*** SUPPLIED DATA ***

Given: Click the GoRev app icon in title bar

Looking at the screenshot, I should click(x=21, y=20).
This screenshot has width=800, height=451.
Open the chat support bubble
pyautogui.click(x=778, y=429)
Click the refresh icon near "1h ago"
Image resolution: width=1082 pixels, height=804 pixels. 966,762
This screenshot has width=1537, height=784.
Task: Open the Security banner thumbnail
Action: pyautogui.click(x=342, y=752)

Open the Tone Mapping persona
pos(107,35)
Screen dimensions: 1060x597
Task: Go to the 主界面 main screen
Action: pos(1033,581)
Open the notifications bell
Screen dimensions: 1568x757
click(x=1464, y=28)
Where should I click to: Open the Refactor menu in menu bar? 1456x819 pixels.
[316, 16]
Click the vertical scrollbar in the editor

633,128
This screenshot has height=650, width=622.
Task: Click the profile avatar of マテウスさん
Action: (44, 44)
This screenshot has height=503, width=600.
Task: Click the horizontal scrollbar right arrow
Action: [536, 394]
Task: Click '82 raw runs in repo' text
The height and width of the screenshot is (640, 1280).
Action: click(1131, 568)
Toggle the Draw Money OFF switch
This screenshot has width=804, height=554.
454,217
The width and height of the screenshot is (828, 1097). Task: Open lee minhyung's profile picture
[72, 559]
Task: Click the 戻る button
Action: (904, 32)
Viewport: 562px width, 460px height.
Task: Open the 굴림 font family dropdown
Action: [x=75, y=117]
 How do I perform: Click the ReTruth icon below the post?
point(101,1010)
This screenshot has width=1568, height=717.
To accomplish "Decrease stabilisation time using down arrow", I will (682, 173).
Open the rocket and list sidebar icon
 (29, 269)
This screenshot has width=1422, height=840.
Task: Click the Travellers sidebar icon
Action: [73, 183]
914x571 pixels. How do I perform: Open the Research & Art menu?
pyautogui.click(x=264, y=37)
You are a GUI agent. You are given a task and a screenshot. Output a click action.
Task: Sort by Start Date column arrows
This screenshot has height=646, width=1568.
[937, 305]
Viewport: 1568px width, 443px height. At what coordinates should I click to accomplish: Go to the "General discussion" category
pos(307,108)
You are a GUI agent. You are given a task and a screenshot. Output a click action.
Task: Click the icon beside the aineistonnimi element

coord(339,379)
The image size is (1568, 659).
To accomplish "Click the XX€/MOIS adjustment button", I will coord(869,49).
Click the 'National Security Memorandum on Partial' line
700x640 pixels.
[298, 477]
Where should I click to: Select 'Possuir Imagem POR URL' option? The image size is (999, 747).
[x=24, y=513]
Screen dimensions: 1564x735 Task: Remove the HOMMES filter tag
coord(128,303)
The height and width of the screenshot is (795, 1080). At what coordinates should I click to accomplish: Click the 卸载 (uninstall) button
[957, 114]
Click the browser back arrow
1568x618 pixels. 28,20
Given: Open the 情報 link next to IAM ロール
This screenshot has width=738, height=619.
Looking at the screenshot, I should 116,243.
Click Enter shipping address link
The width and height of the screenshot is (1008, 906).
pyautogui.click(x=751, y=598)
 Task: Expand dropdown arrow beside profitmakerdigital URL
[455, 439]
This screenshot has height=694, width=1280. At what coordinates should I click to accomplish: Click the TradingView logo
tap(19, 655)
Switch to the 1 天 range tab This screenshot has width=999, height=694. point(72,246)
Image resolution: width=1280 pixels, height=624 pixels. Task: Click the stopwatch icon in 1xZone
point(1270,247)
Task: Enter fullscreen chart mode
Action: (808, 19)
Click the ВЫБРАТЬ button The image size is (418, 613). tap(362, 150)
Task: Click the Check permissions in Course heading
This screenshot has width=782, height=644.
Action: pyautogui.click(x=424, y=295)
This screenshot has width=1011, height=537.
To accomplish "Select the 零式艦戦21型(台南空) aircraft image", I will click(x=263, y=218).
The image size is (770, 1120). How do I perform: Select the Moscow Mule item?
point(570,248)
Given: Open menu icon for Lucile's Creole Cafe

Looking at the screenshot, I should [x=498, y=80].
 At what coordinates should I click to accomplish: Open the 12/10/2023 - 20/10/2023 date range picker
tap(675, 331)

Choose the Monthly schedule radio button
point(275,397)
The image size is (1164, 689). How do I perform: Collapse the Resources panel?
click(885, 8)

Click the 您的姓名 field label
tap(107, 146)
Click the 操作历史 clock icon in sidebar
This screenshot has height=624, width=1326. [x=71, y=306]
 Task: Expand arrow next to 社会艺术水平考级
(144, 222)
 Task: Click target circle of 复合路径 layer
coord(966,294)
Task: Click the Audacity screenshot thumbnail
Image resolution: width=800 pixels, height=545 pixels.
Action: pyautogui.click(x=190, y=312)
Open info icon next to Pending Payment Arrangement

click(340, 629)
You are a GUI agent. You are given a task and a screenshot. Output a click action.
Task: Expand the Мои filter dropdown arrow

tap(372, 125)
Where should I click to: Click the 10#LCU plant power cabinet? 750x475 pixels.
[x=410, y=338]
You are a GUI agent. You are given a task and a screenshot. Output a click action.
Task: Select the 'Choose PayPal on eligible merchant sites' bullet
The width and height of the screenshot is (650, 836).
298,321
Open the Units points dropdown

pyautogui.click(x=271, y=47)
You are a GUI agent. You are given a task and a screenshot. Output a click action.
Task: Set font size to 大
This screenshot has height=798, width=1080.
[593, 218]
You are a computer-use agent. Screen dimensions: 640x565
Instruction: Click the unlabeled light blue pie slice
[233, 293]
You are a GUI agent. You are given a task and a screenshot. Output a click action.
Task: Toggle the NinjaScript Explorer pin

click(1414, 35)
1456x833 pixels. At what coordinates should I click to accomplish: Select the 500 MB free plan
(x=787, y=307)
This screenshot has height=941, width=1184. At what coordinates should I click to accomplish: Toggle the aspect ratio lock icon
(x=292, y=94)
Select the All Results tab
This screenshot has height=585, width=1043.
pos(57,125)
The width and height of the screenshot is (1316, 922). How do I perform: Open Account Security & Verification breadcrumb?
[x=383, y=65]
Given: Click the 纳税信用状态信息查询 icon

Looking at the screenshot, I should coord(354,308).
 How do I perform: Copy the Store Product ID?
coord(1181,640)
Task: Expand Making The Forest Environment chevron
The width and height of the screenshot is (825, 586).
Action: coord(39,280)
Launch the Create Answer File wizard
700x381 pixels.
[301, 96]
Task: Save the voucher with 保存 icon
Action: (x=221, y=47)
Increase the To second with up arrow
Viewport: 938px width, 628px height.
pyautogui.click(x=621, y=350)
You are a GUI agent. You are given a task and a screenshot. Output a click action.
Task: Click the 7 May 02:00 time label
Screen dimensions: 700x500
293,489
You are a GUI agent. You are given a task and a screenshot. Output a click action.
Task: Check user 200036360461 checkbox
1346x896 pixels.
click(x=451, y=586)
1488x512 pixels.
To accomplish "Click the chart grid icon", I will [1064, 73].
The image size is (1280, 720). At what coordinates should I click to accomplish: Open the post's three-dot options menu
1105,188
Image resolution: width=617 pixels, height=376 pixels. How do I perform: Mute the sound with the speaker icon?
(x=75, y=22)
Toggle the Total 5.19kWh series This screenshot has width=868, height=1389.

*** End of SUPPLIED DATA ***

■ PROBLEM: Would you output every entry exactly as it was written?

■ OUTPUT BELOW:
Given: Click the GoRev app icon in title bar

Looking at the screenshot, I should click(x=21, y=20).
This screenshot has width=800, height=451.
Open the chat support bubble
pyautogui.click(x=778, y=429)
Click the refresh icon near "1h ago"
Image resolution: width=1082 pixels, height=804 pixels. 966,762
This screenshot has width=1537, height=784.
Task: Open the Security banner thumbnail
Action: pyautogui.click(x=342, y=752)

Open the Tone Mapping persona
pos(107,35)
Screen dimensions: 1060x597
Task: Go to the 主界面 main screen
Action: pos(1033,581)
Open the notifications bell
Screen dimensions: 1568x757
click(x=1464, y=28)
Where should I click to: Open the Refactor menu in menu bar? 1456x819 pixels.
[316, 16]
Click the vertical scrollbar in the editor

633,128
This screenshot has height=650, width=622.
Task: Click the profile avatar of マテウスさん
Action: (44, 44)
This screenshot has height=503, width=600.
Task: Click the horizontal scrollbar right arrow
Action: [536, 394]
Task: Click '82 raw runs in repo' text
The height and width of the screenshot is (640, 1280).
Action: click(1131, 568)
Toggle the Draw Money OFF switch
This screenshot has width=804, height=554.
454,217
The width and height of the screenshot is (828, 1097). Task: Open lee minhyung's profile picture
[72, 559]
Task: Click the 戻る button
Action: (904, 32)
Viewport: 562px width, 460px height.
Task: Open the 굴림 font family dropdown
Action: [x=75, y=117]
 How do I perform: Click the ReTruth icon below the post?
point(101,1010)
This screenshot has width=1568, height=717.
To accomplish "Decrease stabilisation time using down arrow", I will (682, 173).
Open the rocket and list sidebar icon
 (29, 269)
This screenshot has width=1422, height=840.
Task: Click the Travellers sidebar icon
Action: [73, 183]
914x571 pixels. How do I perform: Open the Research & Art menu?
pyautogui.click(x=264, y=37)
You are a GUI agent. You are given a task and a screenshot. Output a click action.
Task: Sort by Start Date column arrows
This screenshot has height=646, width=1568.
[937, 305]
Viewport: 1568px width, 443px height. At what coordinates should I click to accomplish: Go to the "General discussion" category
pos(307,108)
You are a GUI agent. You are given a task and a screenshot. Output a click action.
Task: Click the icon beside the aineistonnimi element

coord(339,379)
The image size is (1568, 659).
To accomplish "Click the XX€/MOIS adjustment button", I will coord(869,49).
Click the 'National Security Memorandum on Partial' line
700x640 pixels.
[298, 477]
Where should I click to: Select 'Possuir Imagem POR URL' option? The image size is (999, 747).
[x=24, y=513]
Screen dimensions: 1564x735 Task: Remove the HOMMES filter tag
coord(128,303)
The height and width of the screenshot is (795, 1080). At what coordinates should I click to accomplish: Click the 卸载 (uninstall) button
[957, 114]
Click the browser back arrow
1568x618 pixels. 28,20
Given: Open the 情報 link next to IAM ロール
This screenshot has width=738, height=619.
Looking at the screenshot, I should 116,243.
Click Enter shipping address link
The width and height of the screenshot is (1008, 906).
pyautogui.click(x=751, y=598)
 Task: Expand dropdown arrow beside profitmakerdigital URL
[455, 439]
This screenshot has height=694, width=1280. At what coordinates should I click to accomplish: Click the TradingView logo
tap(19, 655)
Switch to the 1 天 range tab This screenshot has width=999, height=694. point(72,246)
Image resolution: width=1280 pixels, height=624 pixels. Task: Click the stopwatch icon in 1xZone
point(1270,247)
Task: Enter fullscreen chart mode
Action: (808, 19)
Click the ВЫБРАТЬ button The image size is (418, 613). tap(362, 150)
Task: Click the Check permissions in Course heading
This screenshot has width=782, height=644.
Action: pyautogui.click(x=424, y=295)
This screenshot has width=1011, height=537.
To accomplish "Select the 零式艦戦21型(台南空) aircraft image", I will click(x=263, y=218).
The image size is (770, 1120). How do I perform: Select the Moscow Mule item?
point(570,248)
Given: Open menu icon for Lucile's Creole Cafe

Looking at the screenshot, I should [x=498, y=80].
 At what coordinates should I click to accomplish: Open the 12/10/2023 - 20/10/2023 date range picker
tap(675, 331)

Choose the Monthly schedule radio button
point(275,397)
The image size is (1164, 689). How do I perform: Collapse the Resources panel?
click(885, 8)

Click the 您的姓名 field label
tap(107, 146)
Click the 操作历史 clock icon in sidebar
This screenshot has height=624, width=1326. [x=71, y=306]
 Task: Expand arrow next to 社会艺术水平考级
(144, 222)
 Task: Click target circle of 复合路径 layer
coord(966,294)
Task: Click the Audacity screenshot thumbnail
Image resolution: width=800 pixels, height=545 pixels.
Action: pyautogui.click(x=190, y=312)
Open info icon next to Pending Payment Arrangement

click(340, 629)
You are a GUI agent. You are given a task and a screenshot. Output a click action.
Task: Expand the Мои filter dropdown arrow

tap(372, 125)
Where should I click to: Click the 10#LCU plant power cabinet? 750x475 pixels.
[x=410, y=338]
You are a GUI agent. You are given a task and a screenshot. Output a click action.
Task: Select the 'Choose PayPal on eligible merchant sites' bullet
The width and height of the screenshot is (650, 836).
298,321
Open the Units points dropdown

pyautogui.click(x=271, y=47)
You are a GUI agent. You are given a task and a screenshot. Output a click action.
Task: Set font size to 大
This screenshot has height=798, width=1080.
[593, 218]
You are a computer-use agent. Screen dimensions: 640x565
Instruction: Click the unlabeled light blue pie slice
[233, 293]
You are a GUI agent. You are given a task and a screenshot. Output a click action.
Task: Toggle the NinjaScript Explorer pin

click(1414, 35)
1456x833 pixels. At what coordinates should I click to accomplish: Select the 500 MB free plan
(x=787, y=307)
This screenshot has height=941, width=1184. At what coordinates should I click to accomplish: Toggle the aspect ratio lock icon
(x=292, y=94)
Select the All Results tab
This screenshot has height=585, width=1043.
pos(57,125)
The width and height of the screenshot is (1316, 922). How do I perform: Open Account Security & Verification breadcrumb?
[x=383, y=65]
Given: Click the 纳税信用状态信息查询 icon

Looking at the screenshot, I should coord(354,308).
 How do I perform: Copy the Store Product ID?
coord(1181,640)
Task: Expand Making The Forest Environment chevron
The width and height of the screenshot is (825, 586).
Action: coord(39,280)
Launch the Create Answer File wizard
700x381 pixels.
[301, 96]
Task: Save the voucher with 保存 icon
Action: (x=221, y=47)
Increase the To second with up arrow
Viewport: 938px width, 628px height.
pyautogui.click(x=621, y=350)
You are a GUI agent. You are given a task and a screenshot. Output a click action.
Task: Click the 7 May 02:00 time label
Screen dimensions: 700x500
293,489
You are a GUI agent. You are given a task and a screenshot. Output a click action.
Task: Check user 200036360461 checkbox
1346x896 pixels.
click(x=451, y=586)
1488x512 pixels.
To accomplish "Click the chart grid icon", I will [1064, 73].
The image size is (1280, 720). At what coordinates should I click to accomplish: Open the post's three-dot options menu
1105,188
Image resolution: width=617 pixels, height=376 pixels. How do I perform: Mute the sound with the speaker icon?
(x=75, y=22)
Toggle the Total 5.19kWh series This screenshot has width=868, height=1389.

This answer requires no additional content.